Records from a pointing dataset

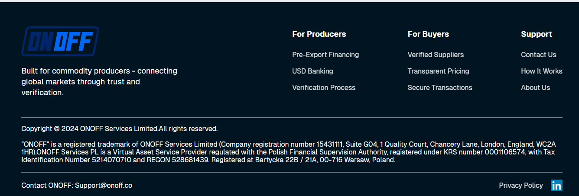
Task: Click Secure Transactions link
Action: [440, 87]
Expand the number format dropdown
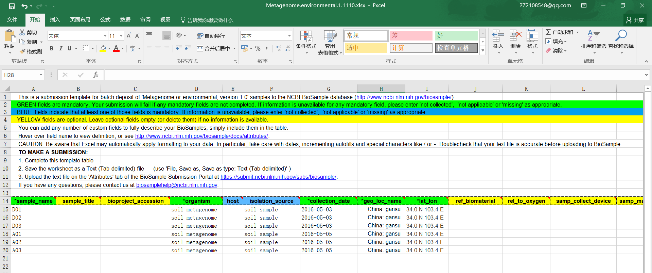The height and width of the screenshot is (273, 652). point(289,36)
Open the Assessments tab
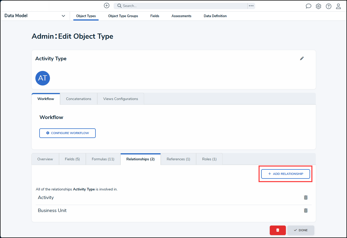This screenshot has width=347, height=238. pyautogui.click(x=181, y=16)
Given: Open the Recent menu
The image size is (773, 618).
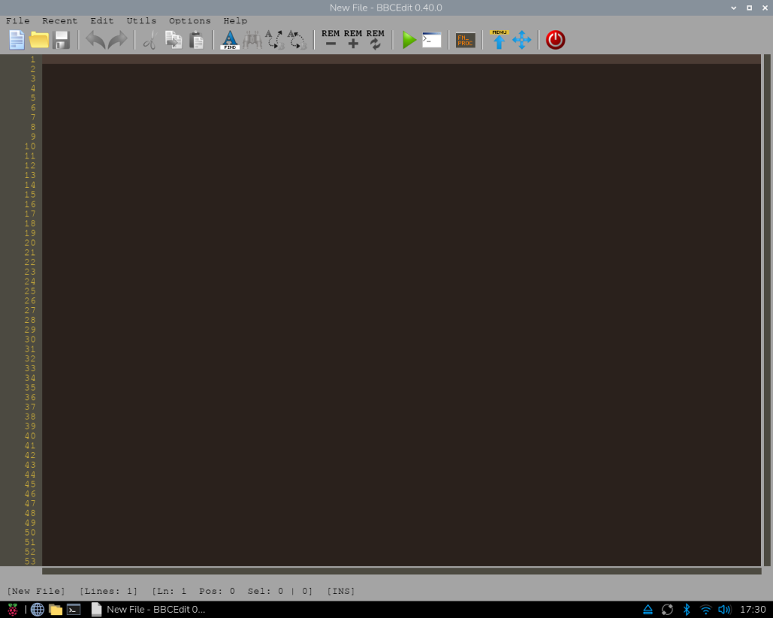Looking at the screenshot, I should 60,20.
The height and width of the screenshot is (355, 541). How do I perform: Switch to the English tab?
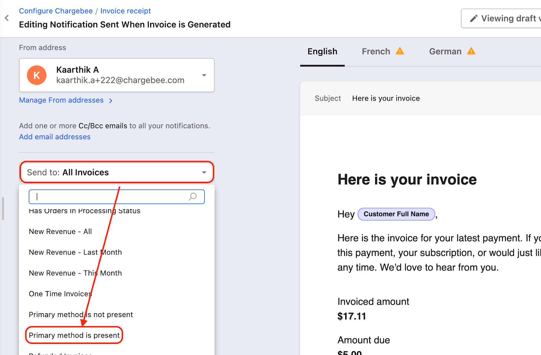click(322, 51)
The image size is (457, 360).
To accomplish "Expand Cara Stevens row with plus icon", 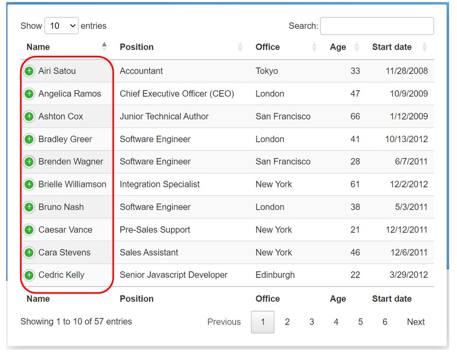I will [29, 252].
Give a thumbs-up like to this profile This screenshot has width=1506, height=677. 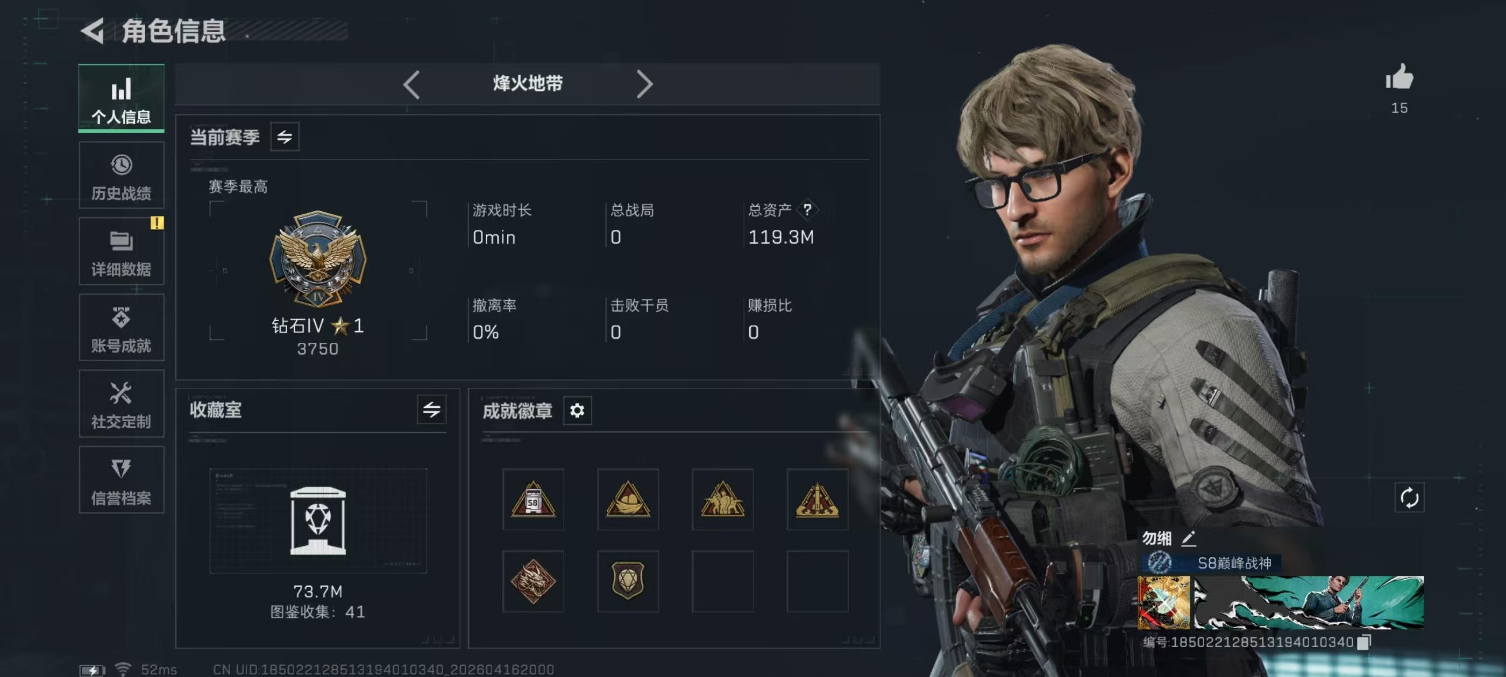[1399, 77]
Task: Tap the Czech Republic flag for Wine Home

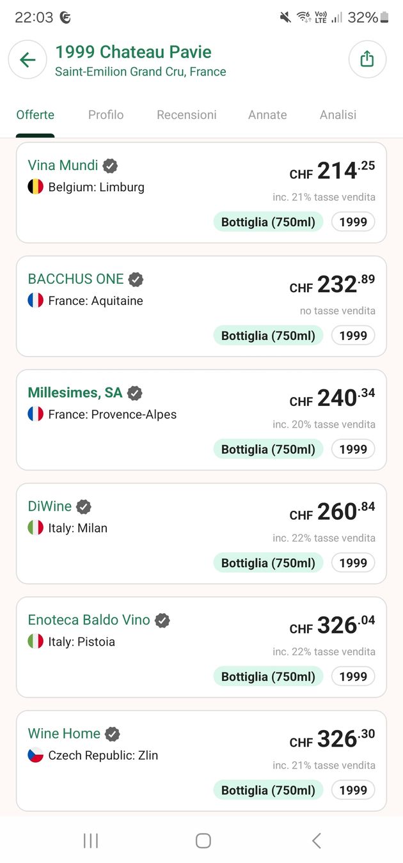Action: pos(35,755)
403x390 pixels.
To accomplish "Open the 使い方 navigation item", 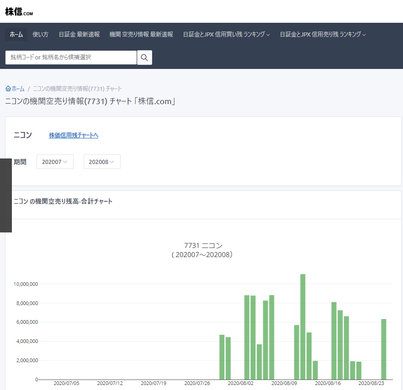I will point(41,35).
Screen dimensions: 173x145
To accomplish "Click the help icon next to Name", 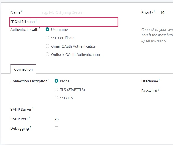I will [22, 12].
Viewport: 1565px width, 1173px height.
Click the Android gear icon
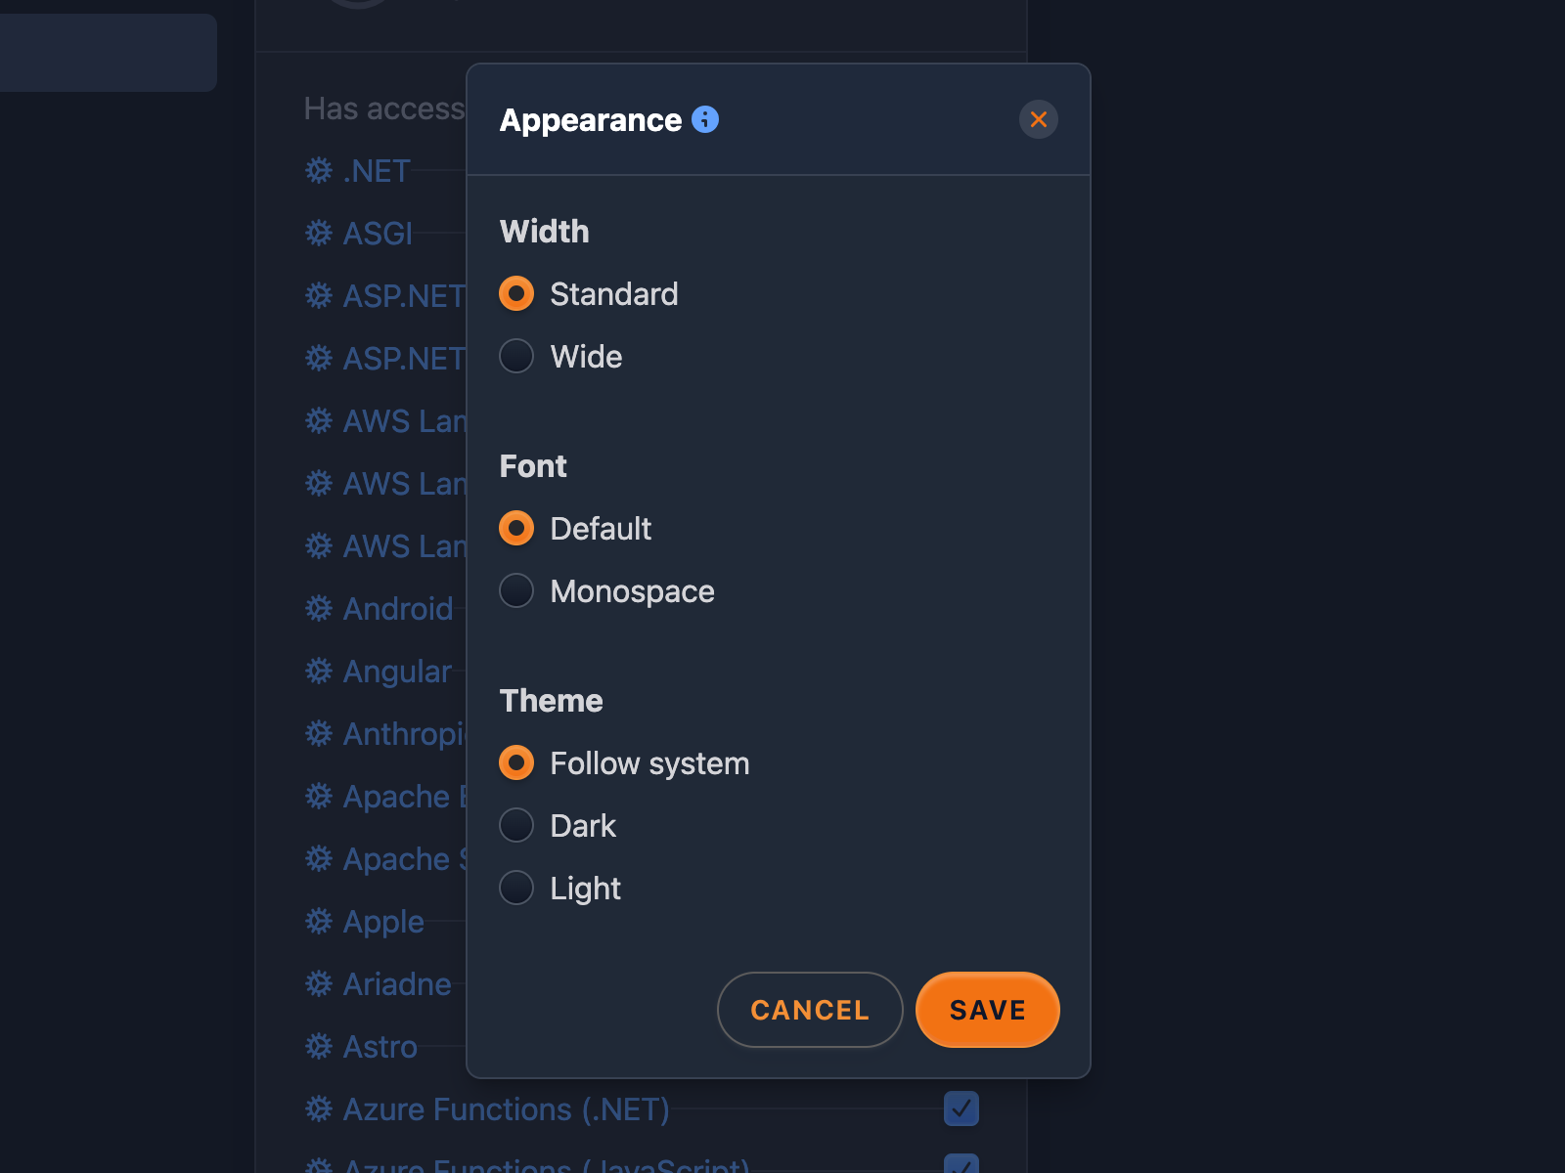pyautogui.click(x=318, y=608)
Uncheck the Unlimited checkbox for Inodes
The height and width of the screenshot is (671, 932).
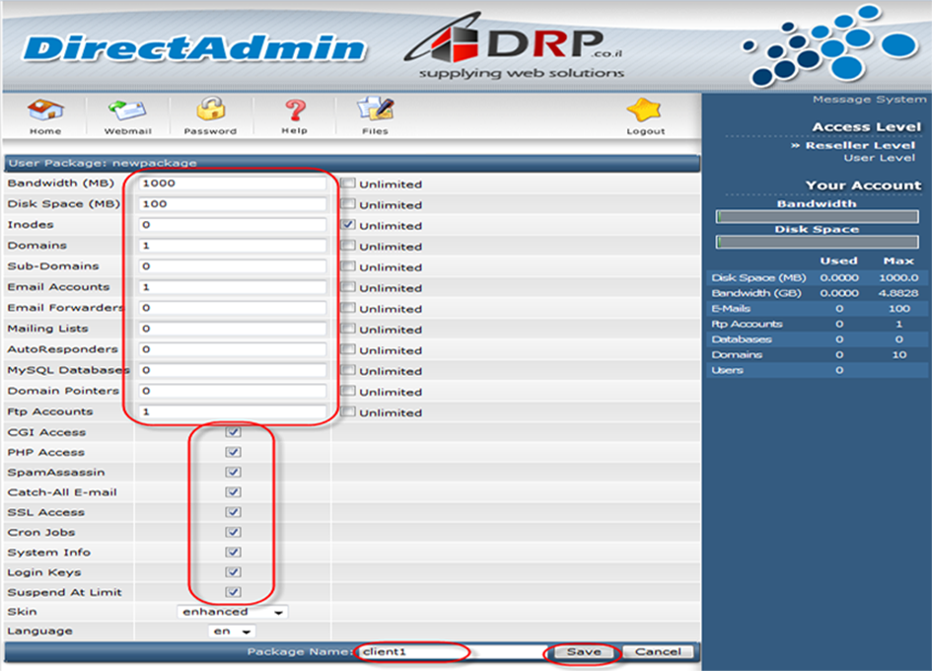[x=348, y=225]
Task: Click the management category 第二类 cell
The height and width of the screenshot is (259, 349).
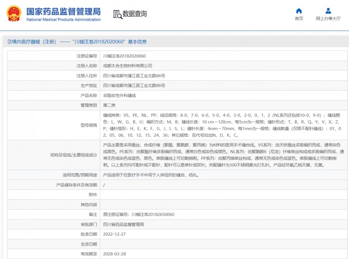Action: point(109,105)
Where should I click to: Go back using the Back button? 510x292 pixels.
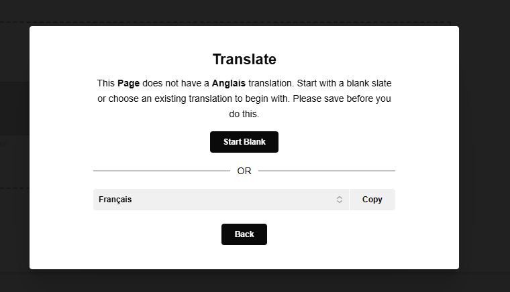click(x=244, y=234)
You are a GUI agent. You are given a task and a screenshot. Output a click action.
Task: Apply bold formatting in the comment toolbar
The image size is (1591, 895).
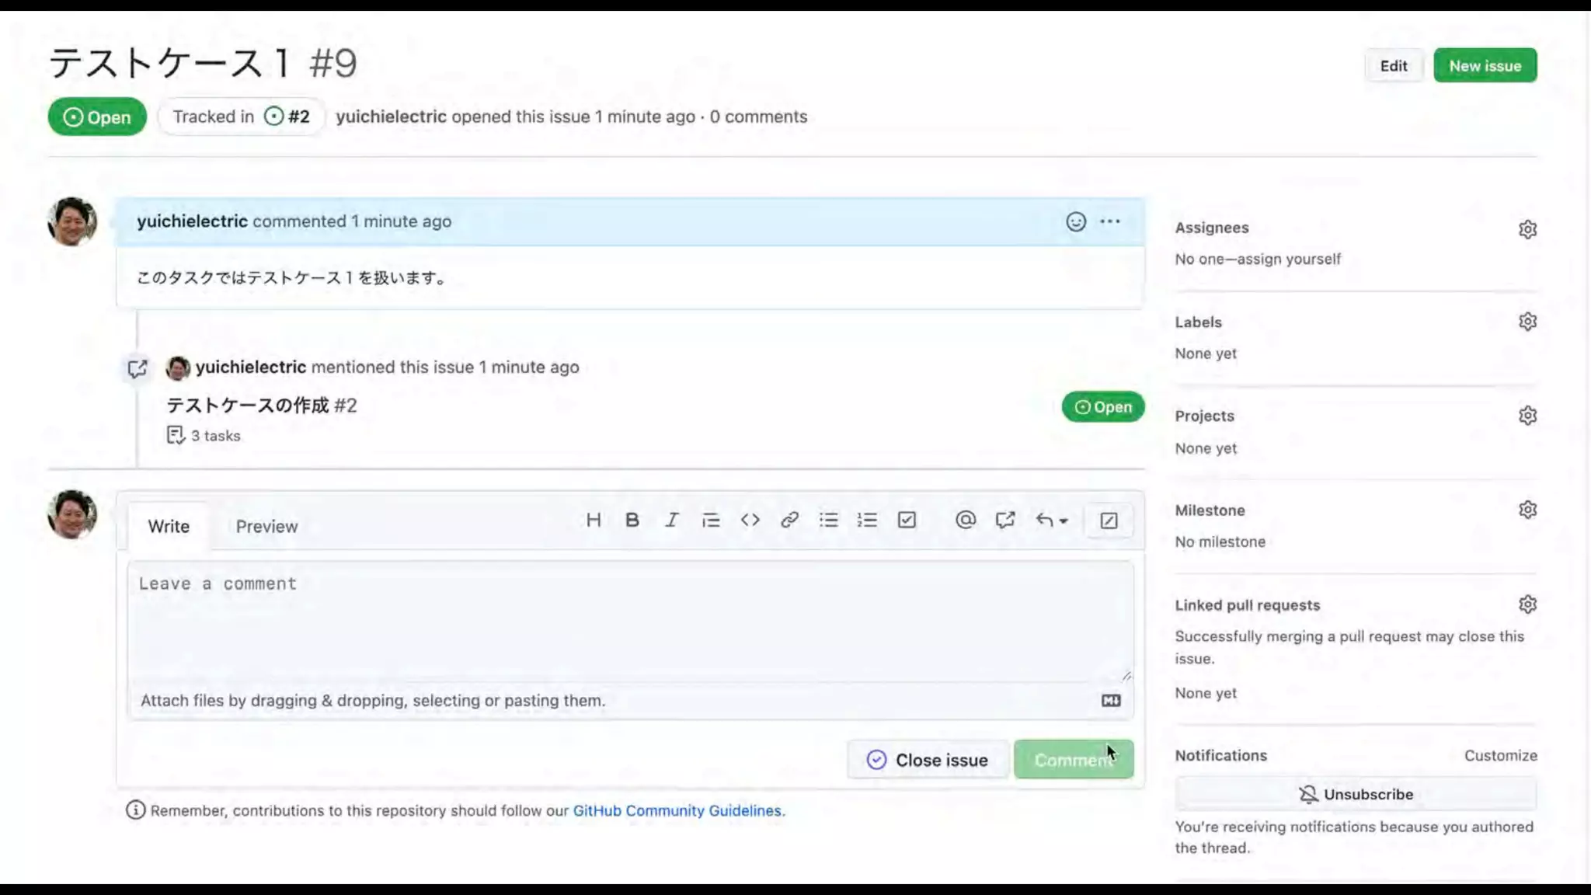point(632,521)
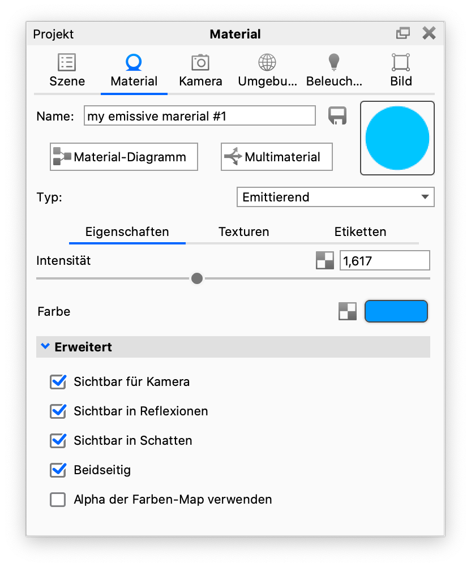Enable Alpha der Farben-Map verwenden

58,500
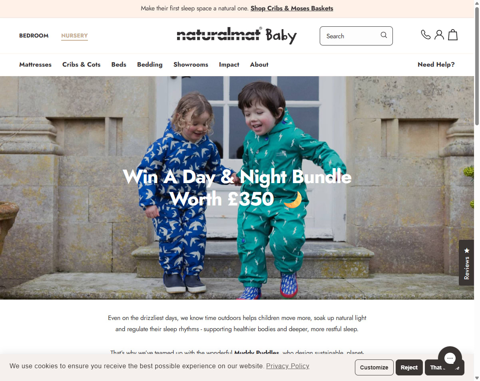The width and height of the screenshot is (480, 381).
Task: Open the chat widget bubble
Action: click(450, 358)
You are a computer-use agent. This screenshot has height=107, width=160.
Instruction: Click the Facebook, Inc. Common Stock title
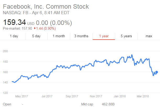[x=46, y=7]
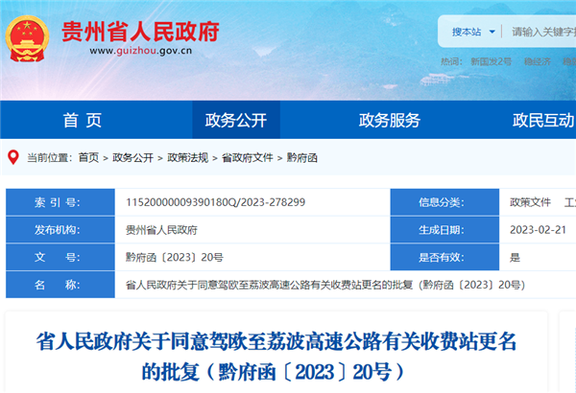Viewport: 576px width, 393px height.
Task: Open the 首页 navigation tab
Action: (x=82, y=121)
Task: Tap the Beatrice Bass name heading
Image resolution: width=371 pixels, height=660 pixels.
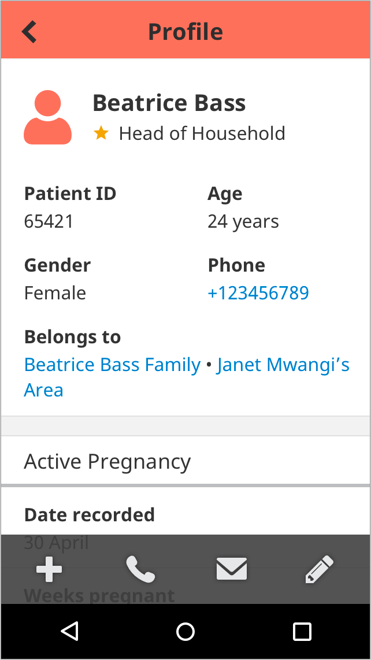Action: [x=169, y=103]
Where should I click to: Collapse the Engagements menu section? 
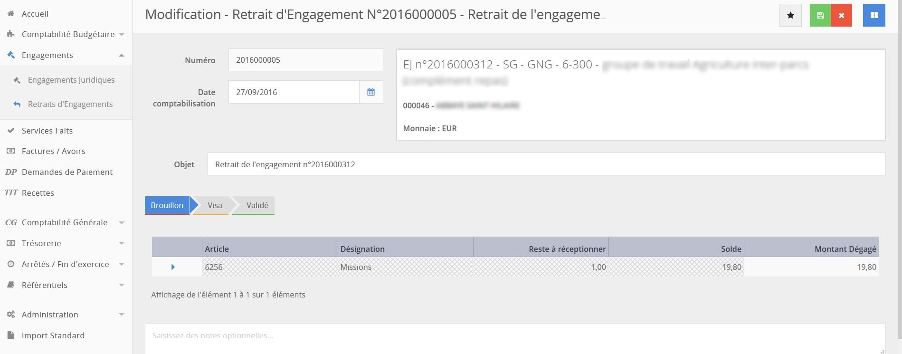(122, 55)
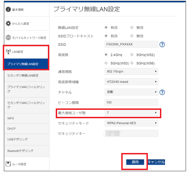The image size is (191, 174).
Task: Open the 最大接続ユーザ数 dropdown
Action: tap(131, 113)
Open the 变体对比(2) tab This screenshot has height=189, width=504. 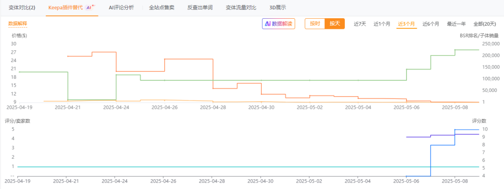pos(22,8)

> _STATED TASK_: Rename "tab" to "panel" in the listing, starting at the line containing "Expand the number format dropdown" and ending at the line containing "click(322, 51)", and give those lines again with everything else unchanged. Please leave the pictures out of your answer.

> _SOLUTION BELOW_:
Expand the number format dropdown
The height and width of the screenshot is (273, 652). point(289,36)
Open the Assessments panel
This screenshot has width=347, height=238. pyautogui.click(x=181, y=16)
Given: Open the Recent menu
The image size is (773, 618).
Looking at the screenshot, I should 60,20.
The height and width of the screenshot is (355, 541). How do I perform: Switch to the English panel?
click(322, 51)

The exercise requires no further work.